Und jetzt erstreckt sich der Steinwurf über 6500 Kilometer. Nämlich von Chile nach Kolumbien.

An unserem letzten Abend, bevor ich mein Nest verlasse, reden wir bis 3 Uhr Früh. Über Wichtiges, Unwichtiges und alles, was uns durch den Kopf geht.

Es ist gut und richtig zu gehen, das weiß ich. Trotzdem fällt mir der Abschied nicht leicht. Abschiede konnte ich noch nie leiden. Wir sagen „Auf Wiedersehen“ – aber woher wissen wir, dass wir den Menschen noch einmal sehen?

 

COME ON GIRL, LETS STOP CRYING AND BEING HAPPY AGAIN

 

„Ich finde es wahnsinnig mutig, was du machst!“, sagt sie, als wir uns ein vorerst letztes mal umarmen. Sie schenkt mir Vertrauen und Sicherheit, in einem Moment voller Unsicherheit.

Ich sehe sie das Hostel verlassen, hinausgehen in die Nacht, die so viele Geheimnisse mit sich trägt. Genauso wie mein weiterer Weg. Und in dem Moment trocknen meine Tränen und ein Lächeln zeigt sich auf meinem Gesicht, denn ich denke an unsere erste Begegnung:

„Kommste auf ne Flasche Rotwein vorbei“ – damit kriegt man sie alle.

Und ich habe sie gekriegt. Eine Freundschaft. Momente, die ich nicht missen möchte. Momente, die mir ein Leben lang im Herzen bleiben werden. Und an die ich denke, wenn ich mal wieder einen Anker nötig habe. Einen Anker namens Claris.

 

Tonight I’ll dream while I’m in bed,
While silly thoughts go through my head,

and when I wake tomorrow,
I’ll bet that you and I will walk together again.

Cause I can tell that we are gonna be friends.
Yes, I can tell that we are gonna be friends.

Verfügbare Daten:
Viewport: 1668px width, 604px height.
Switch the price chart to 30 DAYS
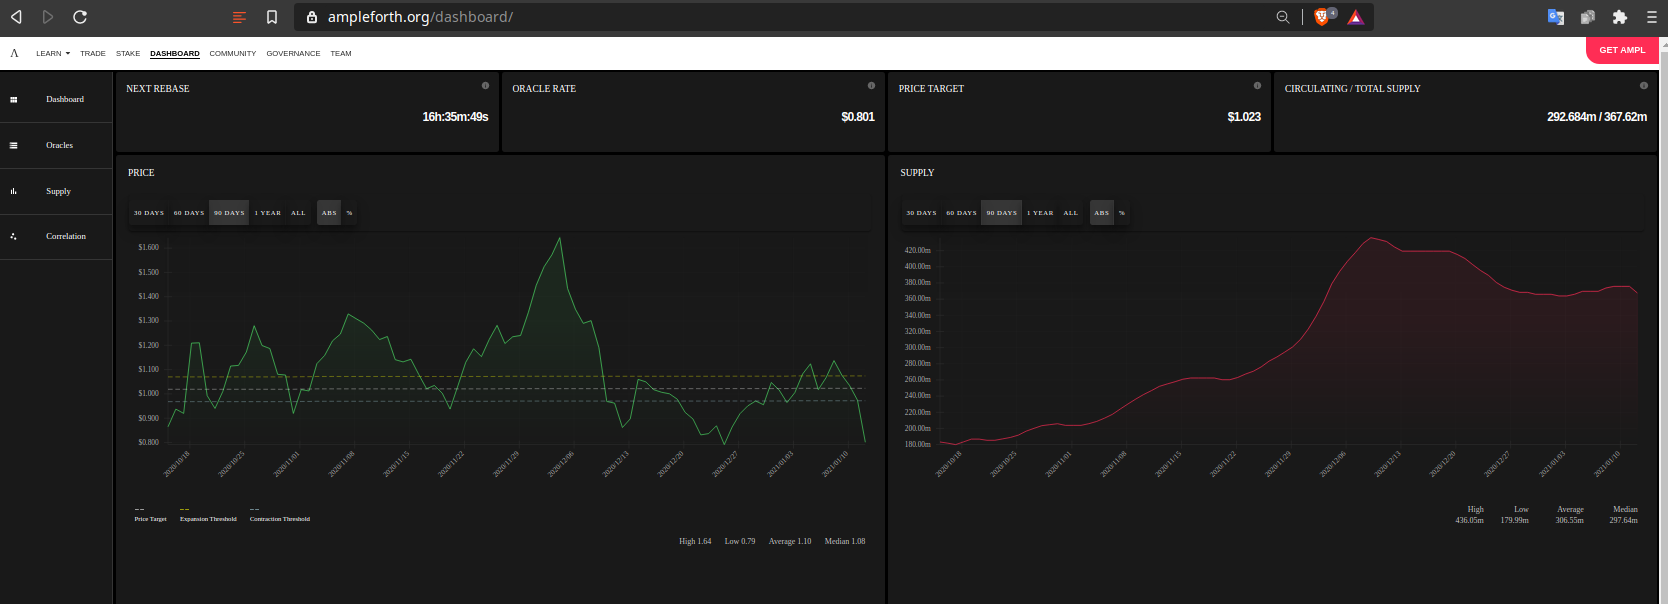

Zu erledigende Aufgabe:
Beantworte die folgenden Fragen mithilfe des vorgegebenen Textes.
(a) Über wie viele Kilometer erstreckt sich der Steinwurf, und zwischen welchen beiden Ländern liegt er?
(b) Bis zu welcher Uhrzeit wird am letzten Abend geredet?
(c) Welchen Namen trägt der Anker, der in dem Satz „Einen Anker namens …“ genannt wird?

Erledigte Aufgabe:
(a) Über 6500 Kilometer, von Chile nach Kolumbien.
(b) Bis 3 Uhr früh.
(c) Claris.